>>>>
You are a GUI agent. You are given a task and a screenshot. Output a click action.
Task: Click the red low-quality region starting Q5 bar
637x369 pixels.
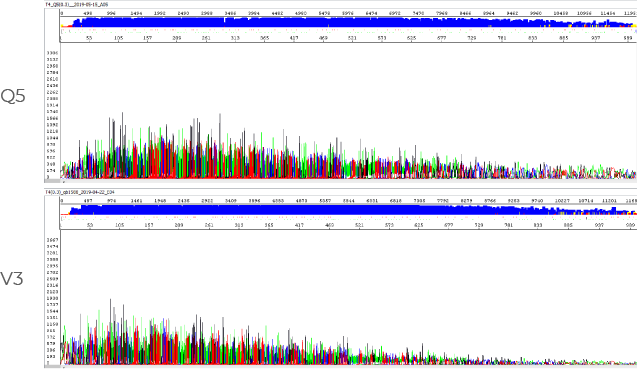67,26
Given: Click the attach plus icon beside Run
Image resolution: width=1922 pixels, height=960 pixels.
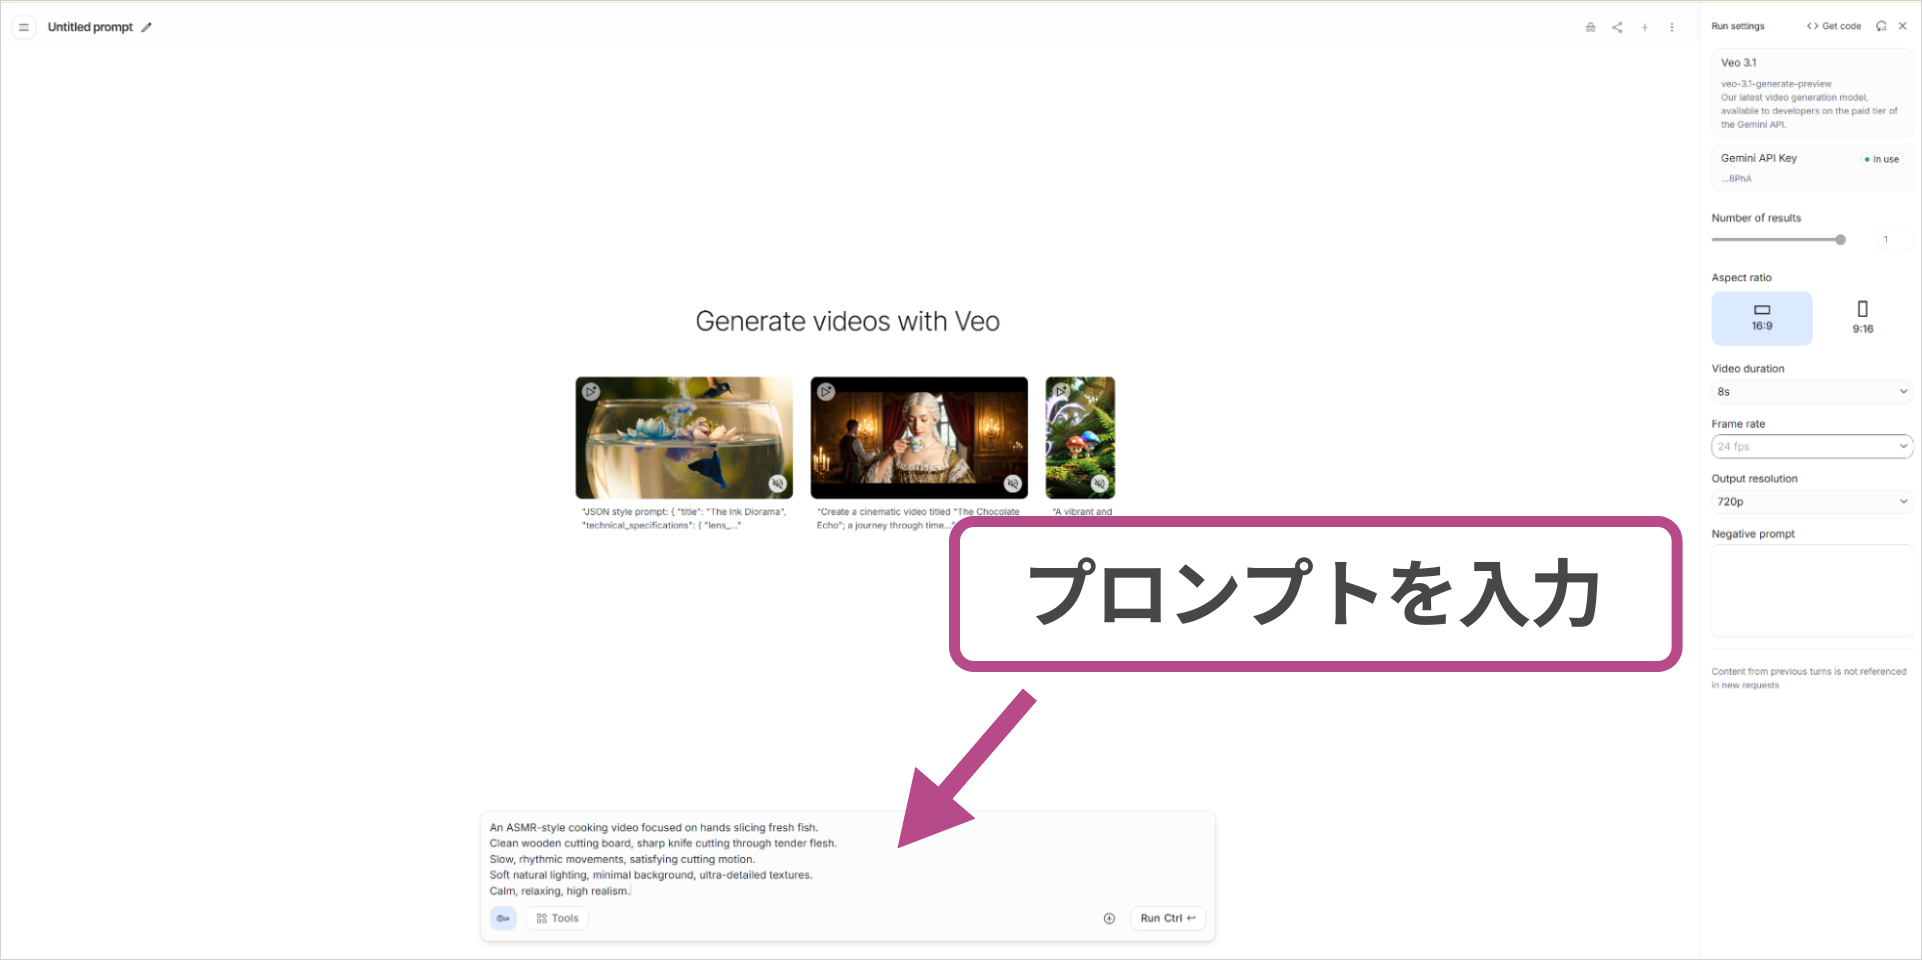Looking at the screenshot, I should tap(1108, 918).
<<<<
__Written instruction__. Please quote every one of the lines above word for word, leaving out the pictures.

__Finished exercise__.
You are a GUI agent. You are given a task and a screenshot. Output a click action.
Task: Click the red low-quality region starting Q5 bar
637x369 pixels.
67,26
Given: Click the attach plus icon beside Run
Image resolution: width=1922 pixels, height=960 pixels.
Looking at the screenshot, I should tap(1108, 918).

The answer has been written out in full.